● **Extract provided**:
* * *

Back fin or Backfin Meat from the breast of the blue crab.
Ballie A female blue crab carrying eggs, also known as "bally" or "lemon-belly."
Buck A blue crab whose new shell has begun to harden too much, also known as "buckram," "papershell," and "buckler."
Buster A blue crab in the process of shedding its shell, also known as "peeler."
Comer A blue crab getting fat and ready to shed its shell.
Crab boil A packaged mixture of herbs and spices added to water in which crab is cooked. The blend usually includes mustard seeds, peppercorns, bay leaves, whole allspice, whole cloves, dried ginger pieces and red chiles.
Crab Butter This is the white-yellow fat inside the back of the shell of a large crab. It is considered a delicacy and is often added to dressings and sauces served with crab.
Crab Cake A mixture of crab, spices and binders flattened into patties and fried, originating in Maryland.
Crab Imperial An American favorite, this is a mixture of crabmeat covered with a white sauce, spooned into blue-crab shells, sprinkled with Parmesan cheese and/or bread crumbs and baked until golden brown.
Crab Louie or Louis A crabmeat salad made with hard-boiled eggs and lettuce topped with a dressing, whose origin is credited to numerous sources.
Jimmy A male blue crab.
Flake Small pieces of light and dark meat from the body and claws of the crab.
Lump Whole pieces of white meat from the body of the crab.
Rankpeeler A blue crab one to three days before it sheds its shell, particularly prized by chefs.
Roe The eggs of the crab, a delicacy required in some soups.
She-crab A female crab.
Soft-shell A blue crab that has shed its shell, before it has grown a new shell. The crab periodically sheds its shell to grow a larger one. Soft-shell crabs are in their prime from April to September. They are normally cooked whole and have no waste.
Sponge A female blue crab carrying eggs. Also called "punk" and "sook."

* * *

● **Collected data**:
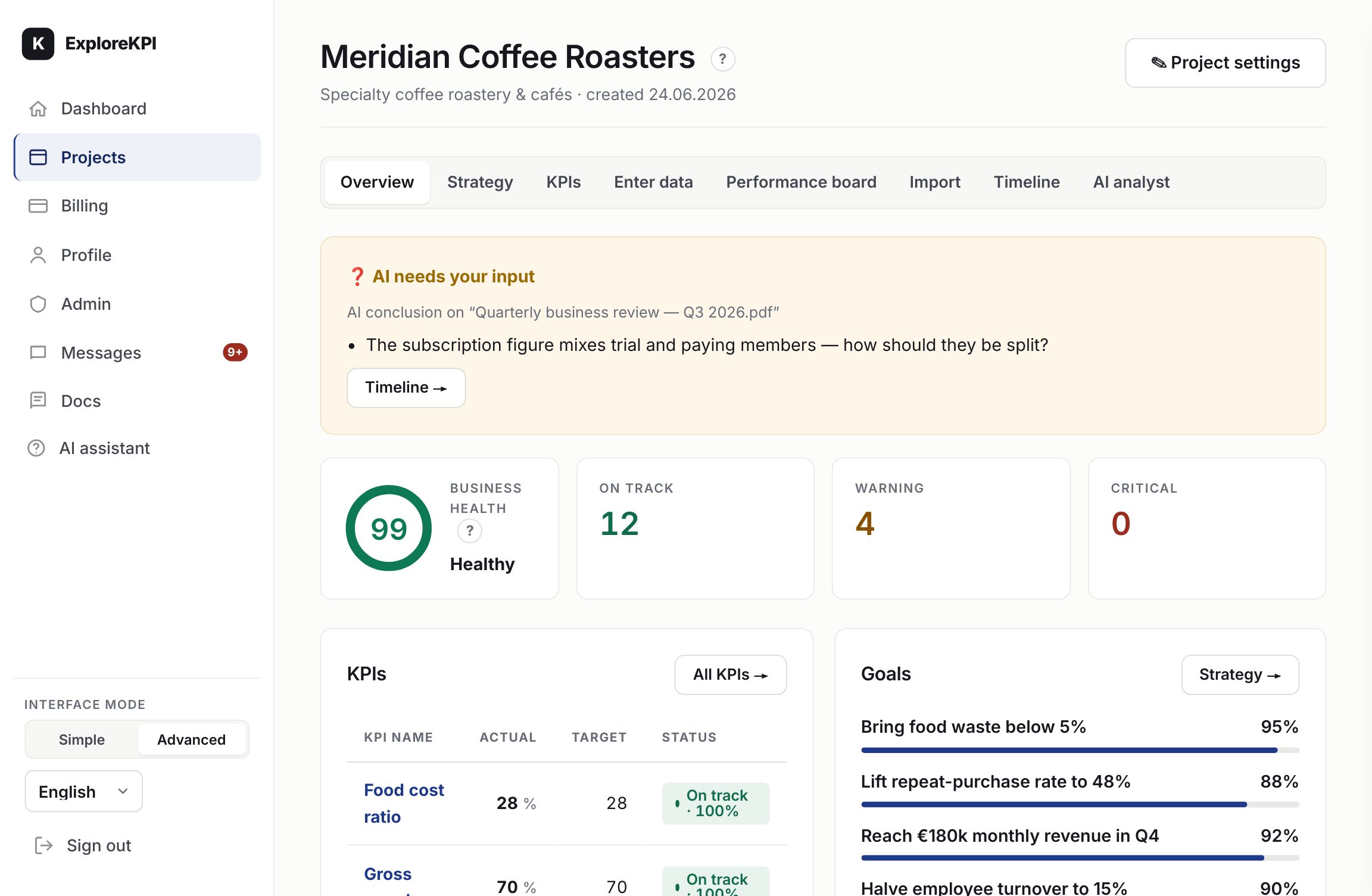Open the AI assistant question icon
The width and height of the screenshot is (1372, 896).
tap(36, 448)
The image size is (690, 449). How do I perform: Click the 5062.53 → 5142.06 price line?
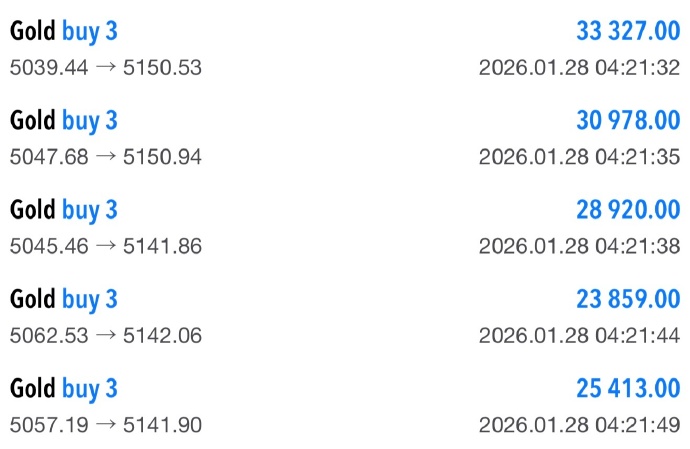(x=106, y=335)
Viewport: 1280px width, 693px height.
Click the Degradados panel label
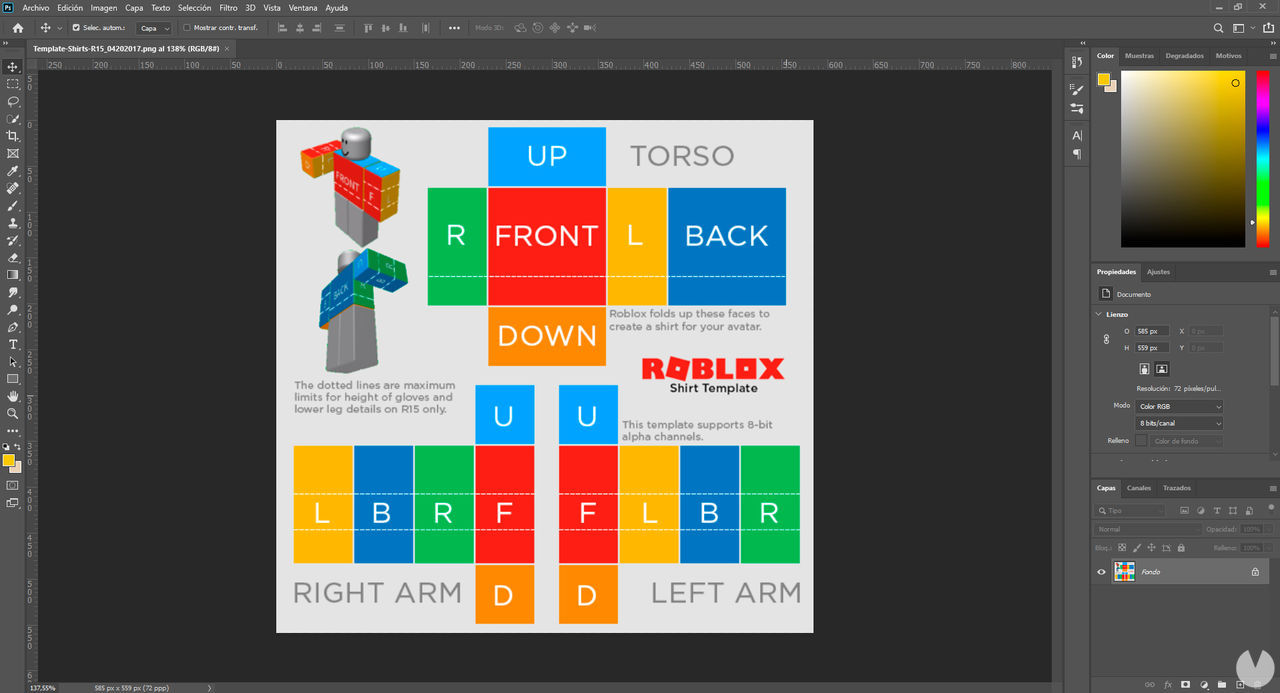[x=1184, y=55]
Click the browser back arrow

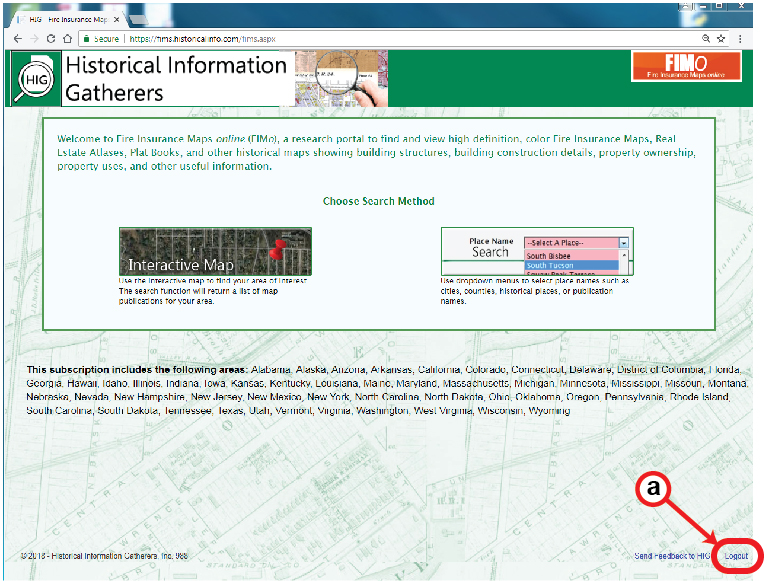(17, 38)
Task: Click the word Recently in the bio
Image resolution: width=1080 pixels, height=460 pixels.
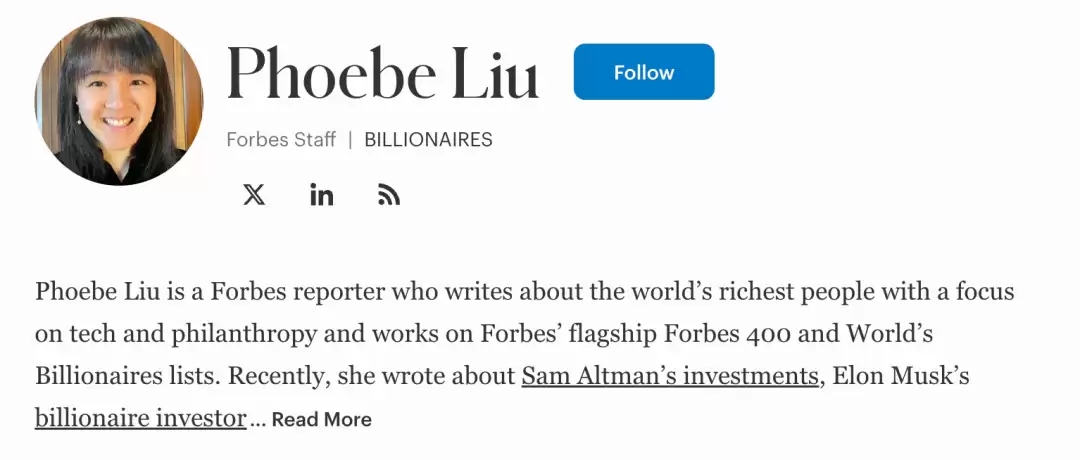Action: (270, 377)
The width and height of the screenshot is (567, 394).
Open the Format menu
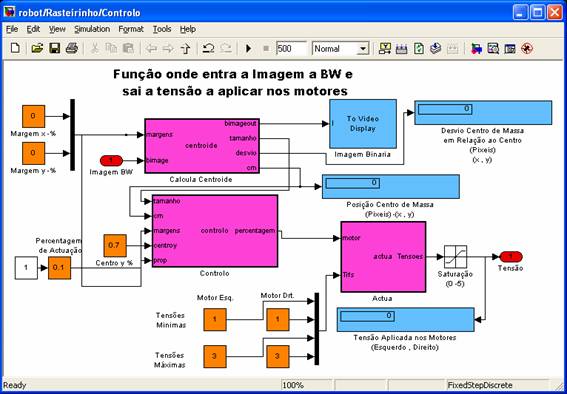tap(131, 29)
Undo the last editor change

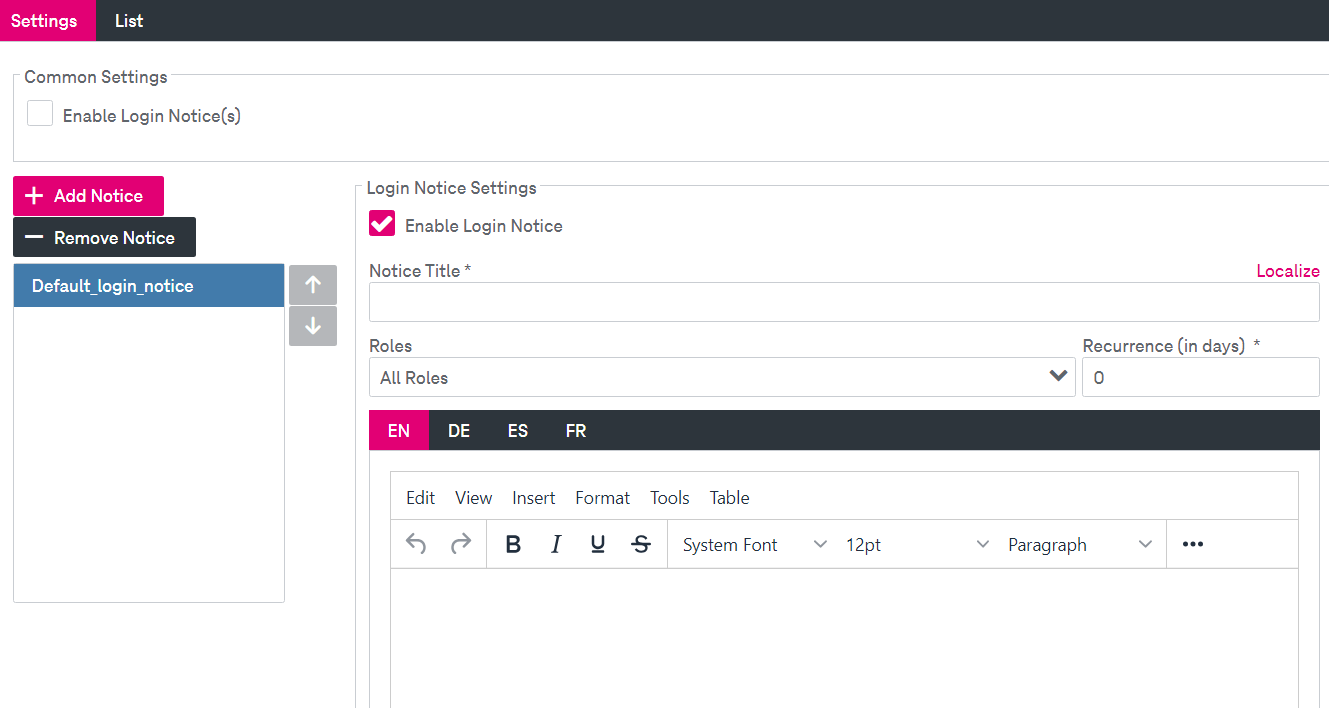(x=416, y=545)
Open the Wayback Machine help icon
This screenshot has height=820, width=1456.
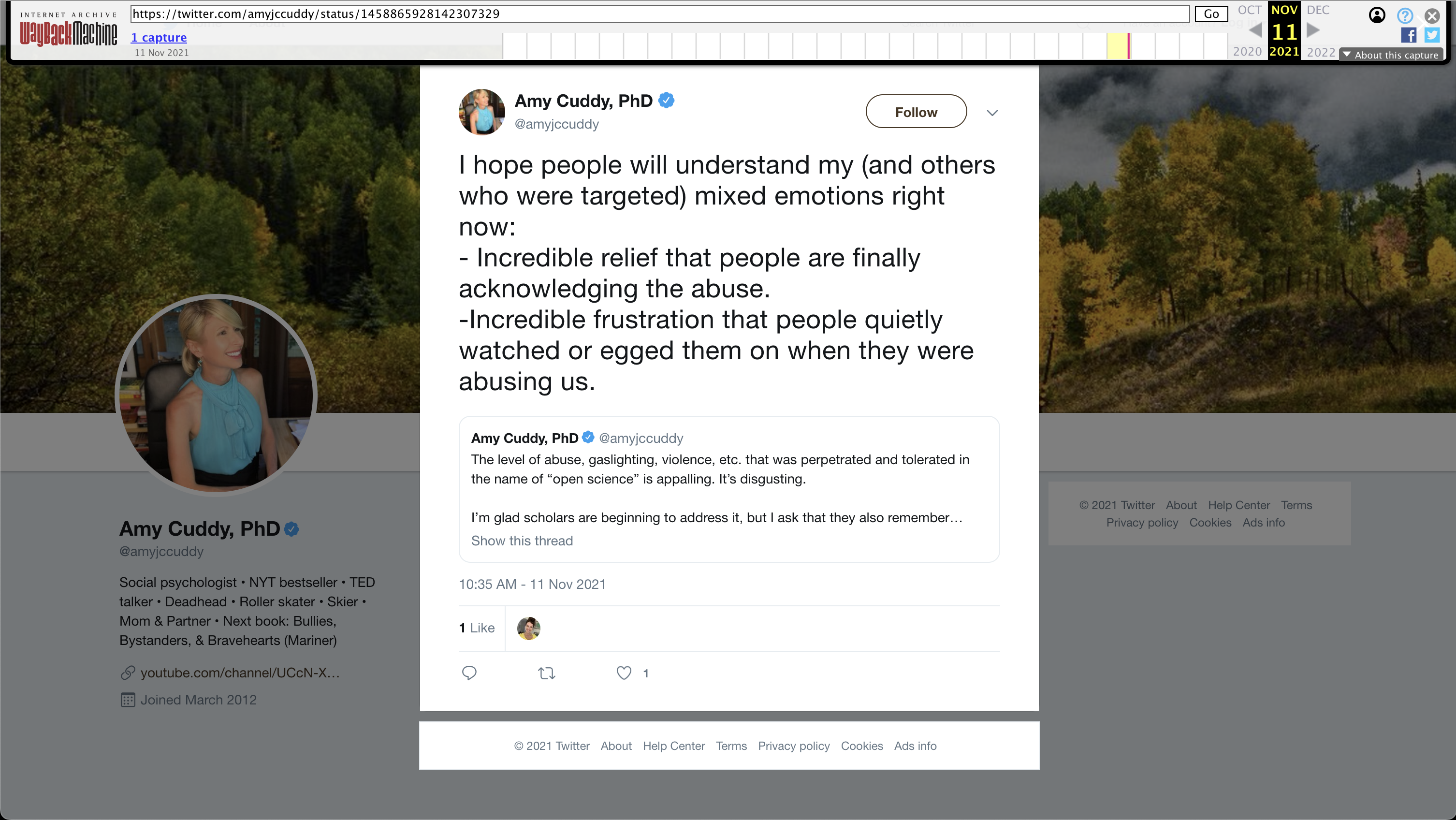tap(1405, 15)
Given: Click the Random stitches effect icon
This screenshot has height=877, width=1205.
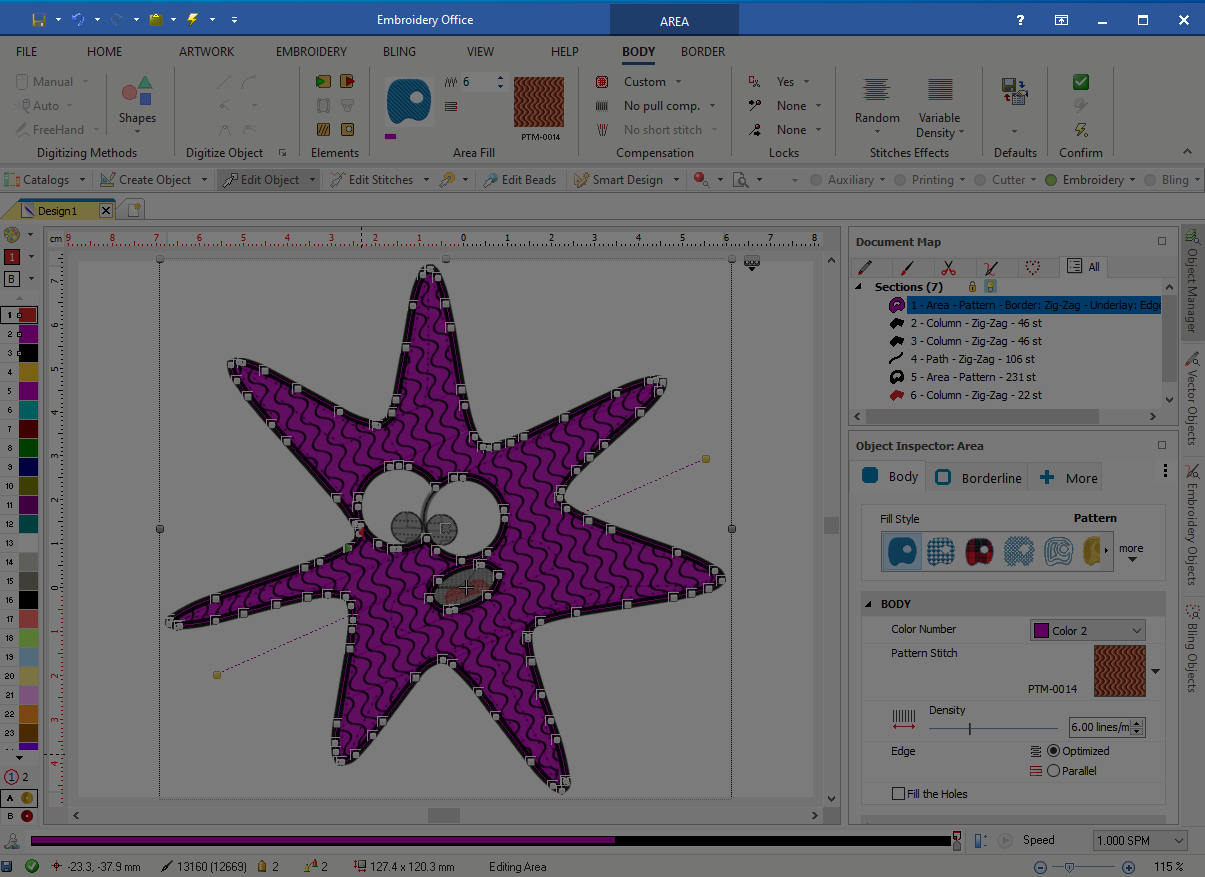Looking at the screenshot, I should pos(876,91).
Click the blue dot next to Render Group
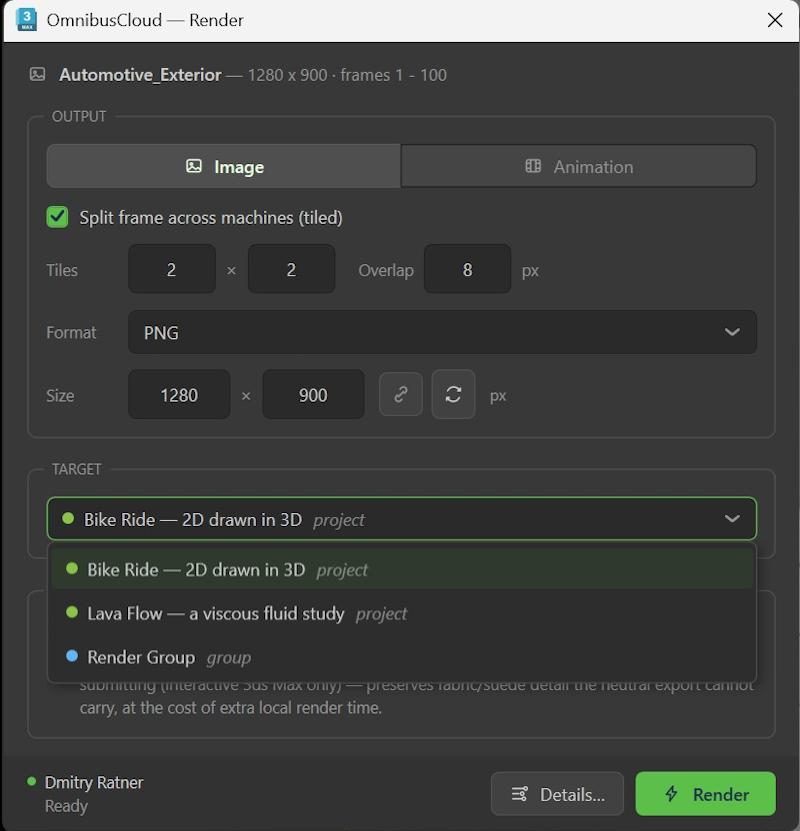 [72, 656]
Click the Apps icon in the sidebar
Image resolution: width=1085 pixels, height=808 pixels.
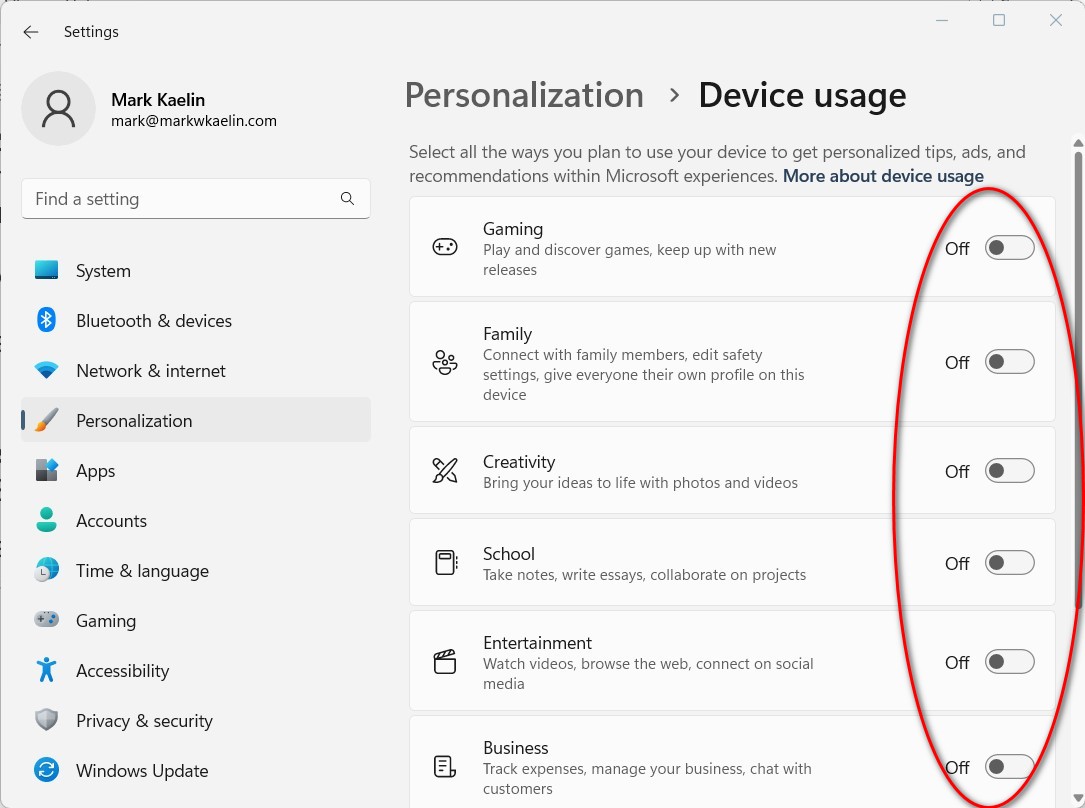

* * *

● **What you need to do**:
A - Summarize the crab glossary in two sentences.
B - Copy the crab glossary word for word, everything from "Buck A blue" down to "shed its shell.".

● **Answers per task**:
A - The crab glossary defines names for blue crabs by sex, egg-carrying, and stage of shell-shedding, such as ballie, jimmy, buster, and soft-shell. It also explains kinds of crabmeat like backfin, flake, and lump, along with dishes and ingredients including crab cakes, Crab Imperial, Crab Louie, crab boil, and crab butter.

B -
Buck A blue crab whose new shell has begun to harden too much, also known as "buckram," "papershell," and "buckler."
Buster A blue crab in the process of shedding its shell, also known as "peeler."
Comer A blue crab getting fat and ready to shed its shell.